Records from a data collection:
::::::

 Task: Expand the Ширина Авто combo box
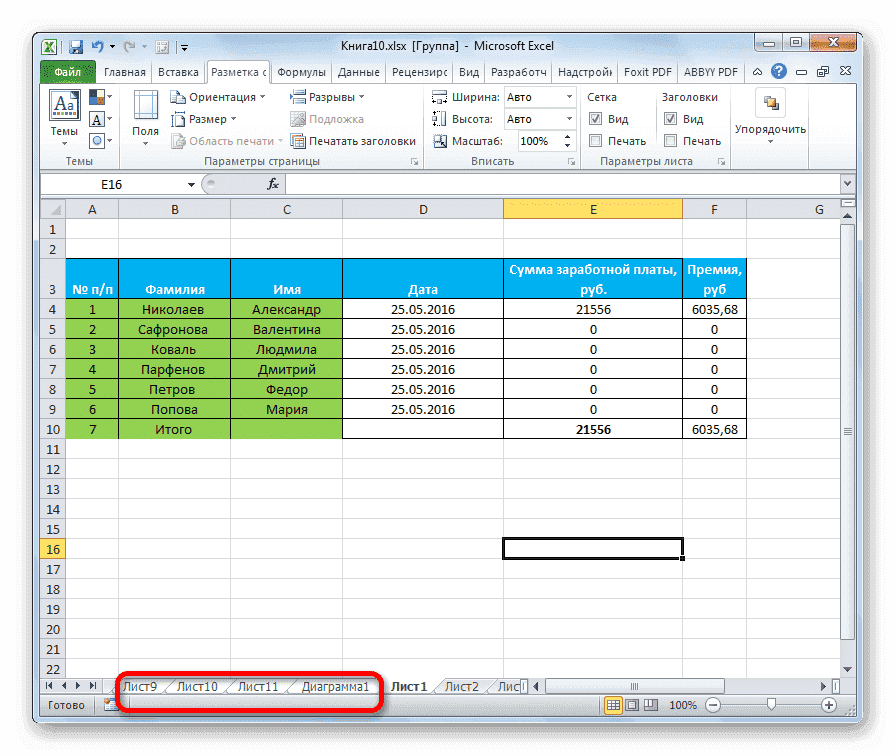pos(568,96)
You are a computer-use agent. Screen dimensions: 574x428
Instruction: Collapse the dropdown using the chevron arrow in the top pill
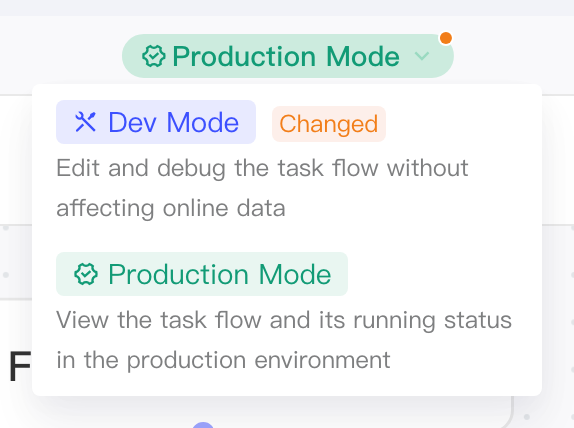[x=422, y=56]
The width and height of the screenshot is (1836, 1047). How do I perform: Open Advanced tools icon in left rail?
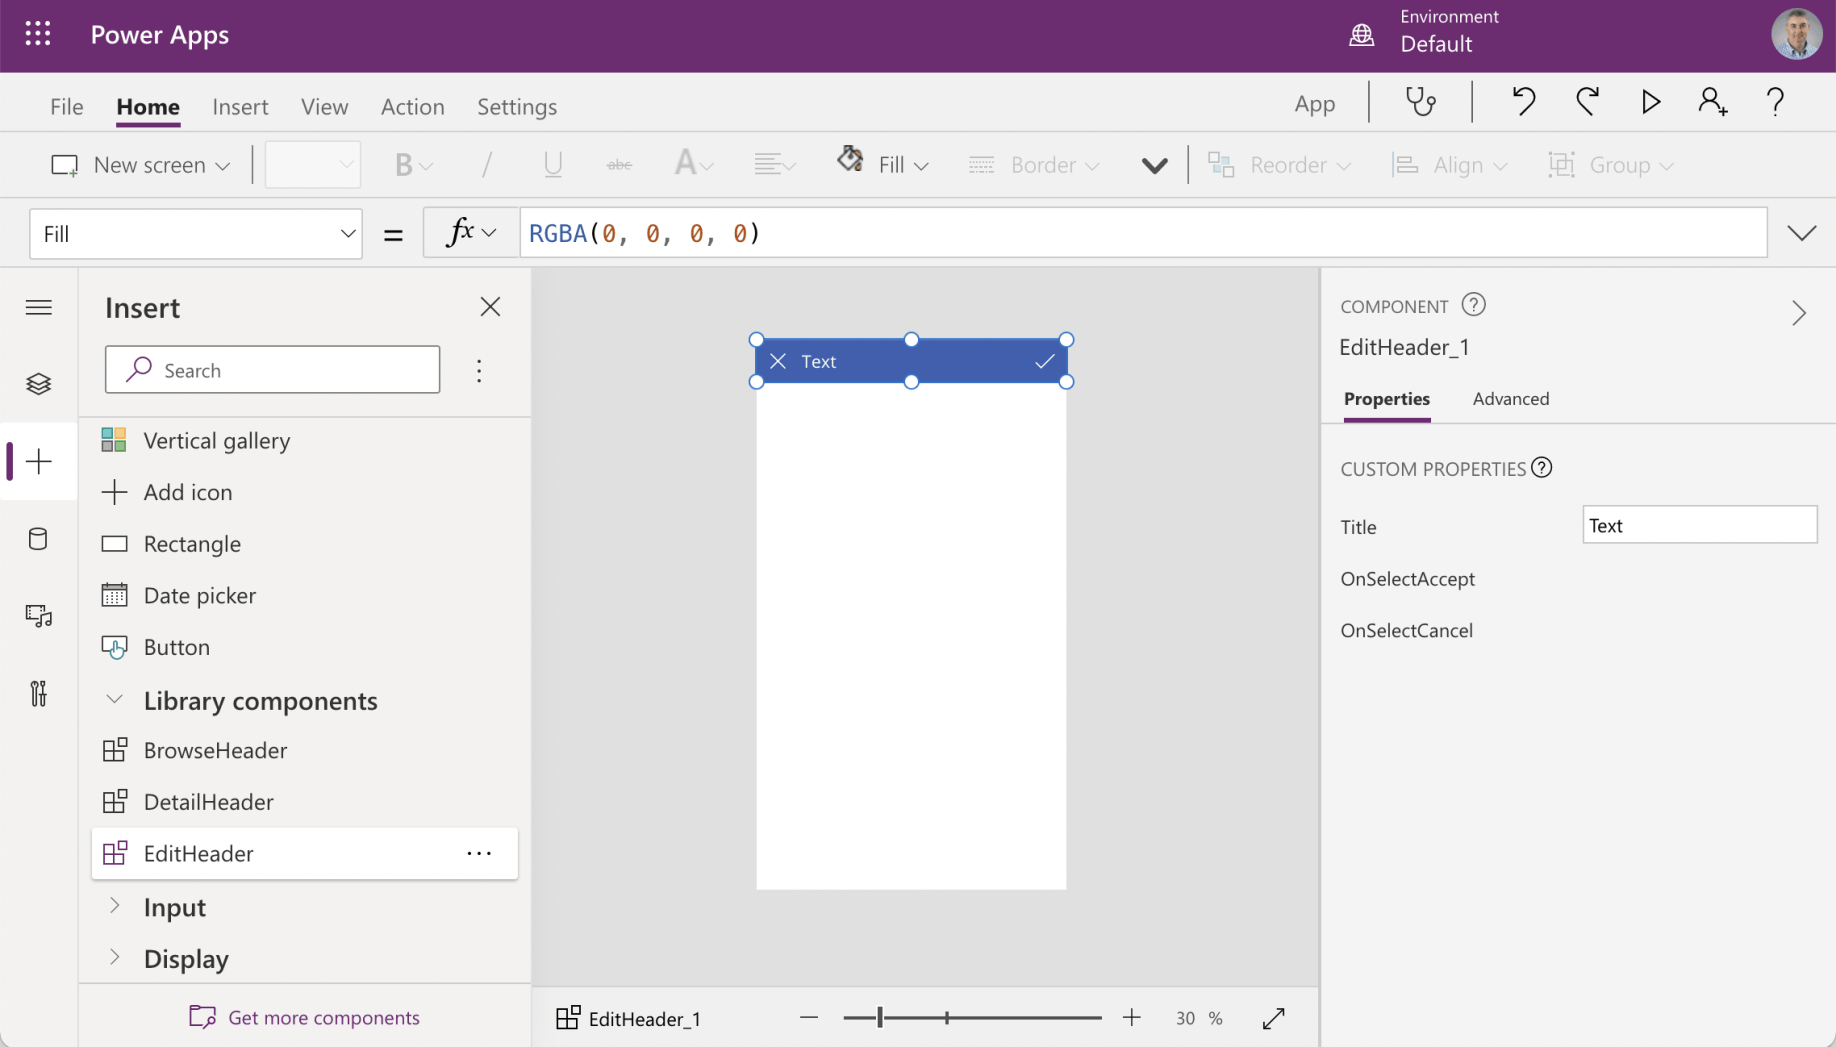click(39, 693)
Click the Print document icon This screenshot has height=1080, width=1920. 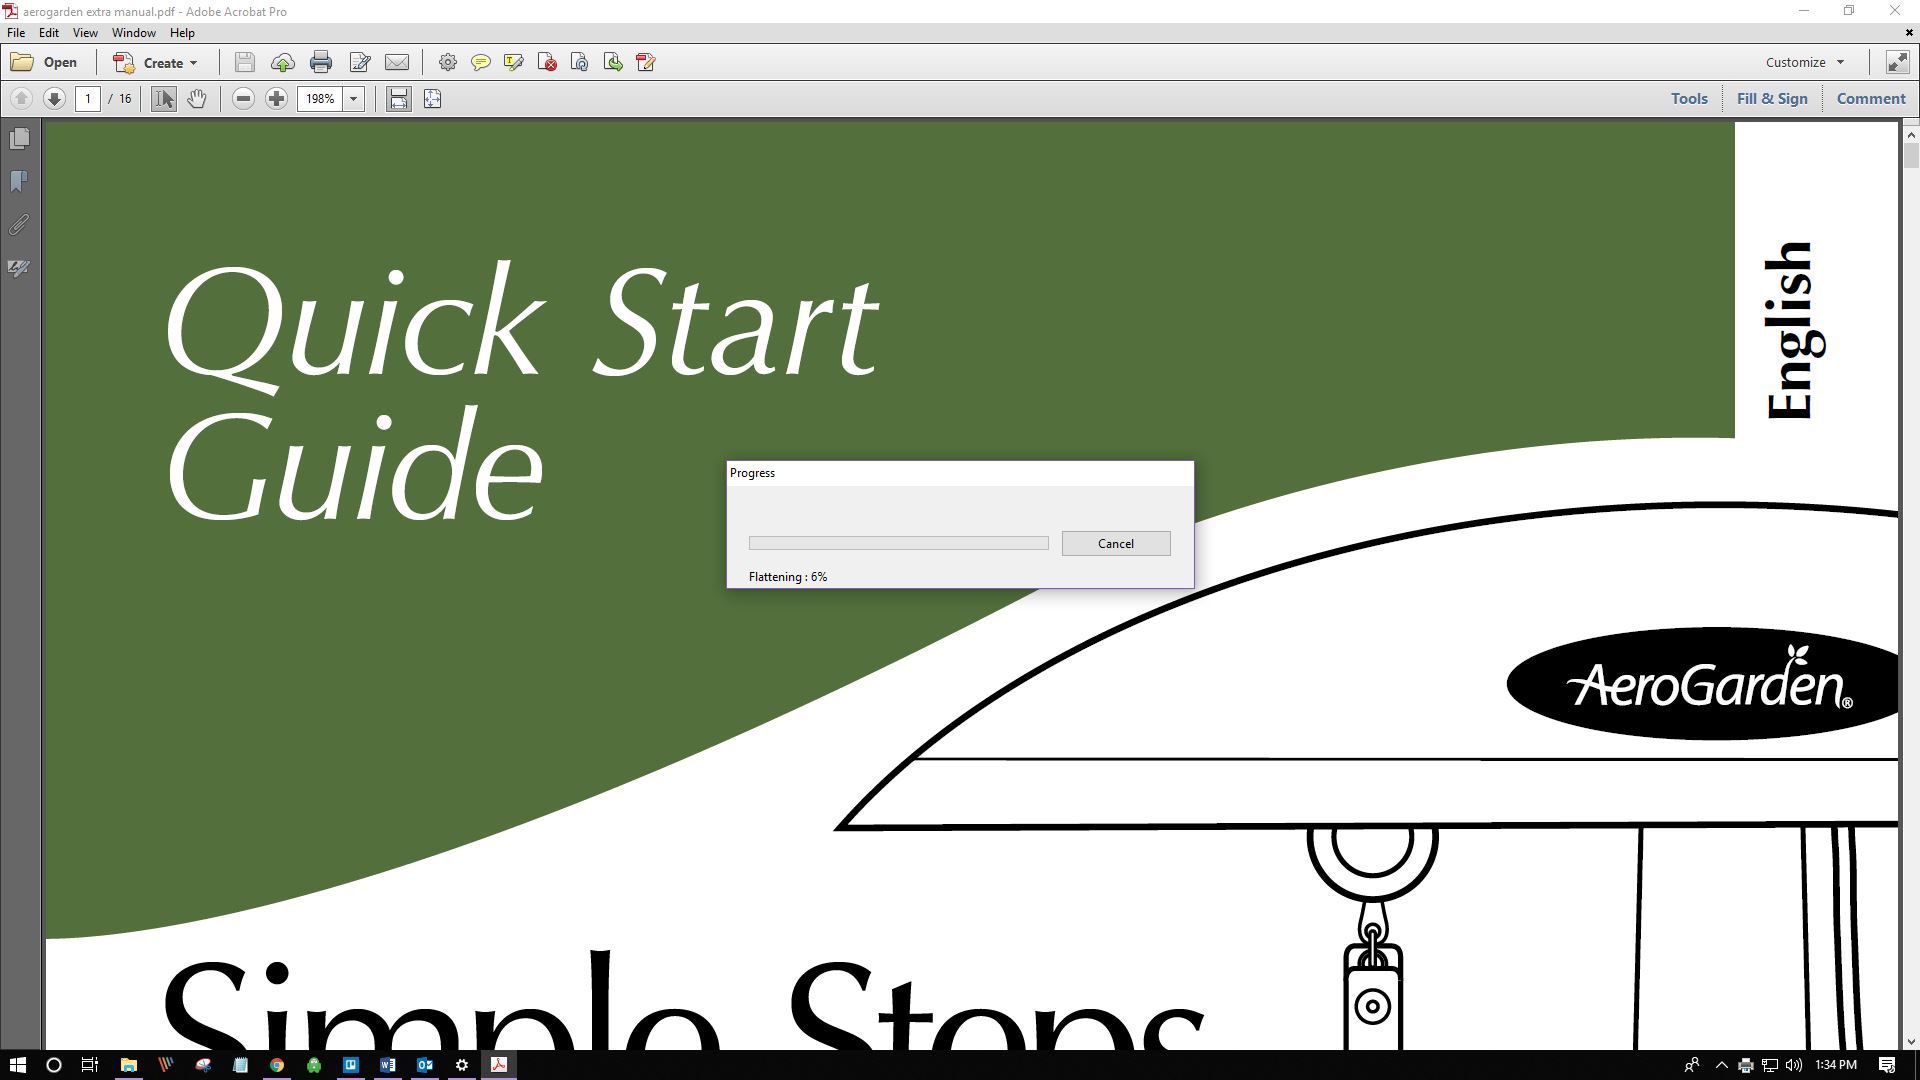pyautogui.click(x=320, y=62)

::::::

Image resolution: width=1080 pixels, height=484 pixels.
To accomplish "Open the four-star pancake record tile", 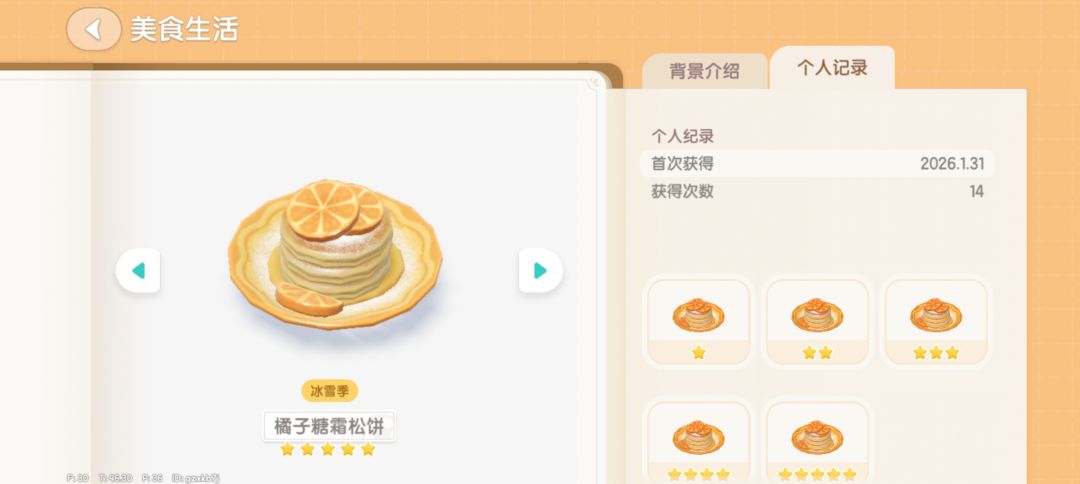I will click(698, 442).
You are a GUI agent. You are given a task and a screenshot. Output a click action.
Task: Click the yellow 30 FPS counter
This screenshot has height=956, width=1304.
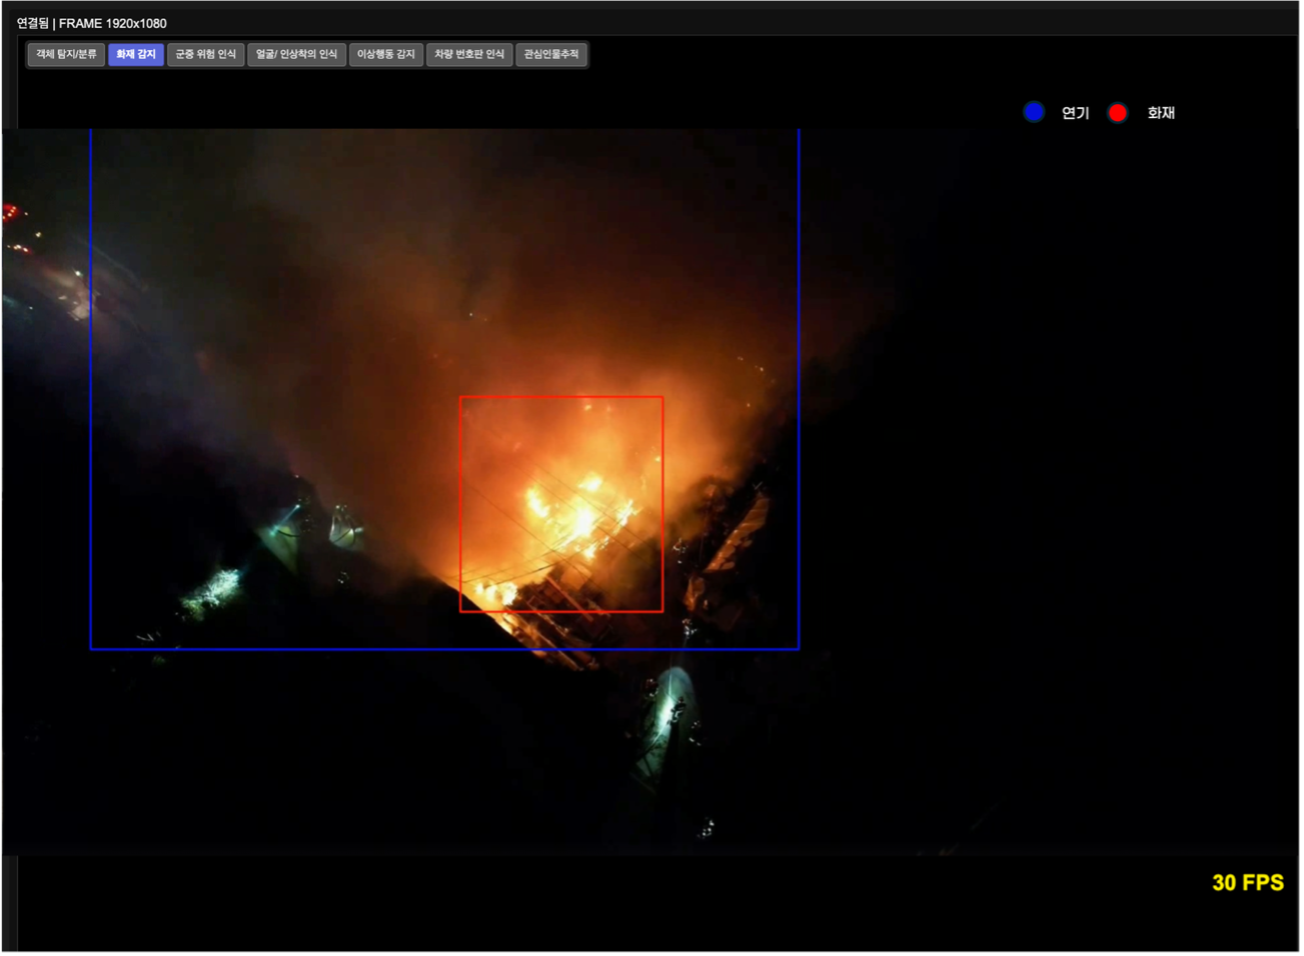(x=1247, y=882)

::::::

# WORK REQUIRED
The lines to return are those in the records above that hold the word "agent".

# YOUR RESPONSE
You are a computer-use agent. Screen dimensions: 574x428
You are a GUI agent. You are given a task and a screenshot. Output a click action.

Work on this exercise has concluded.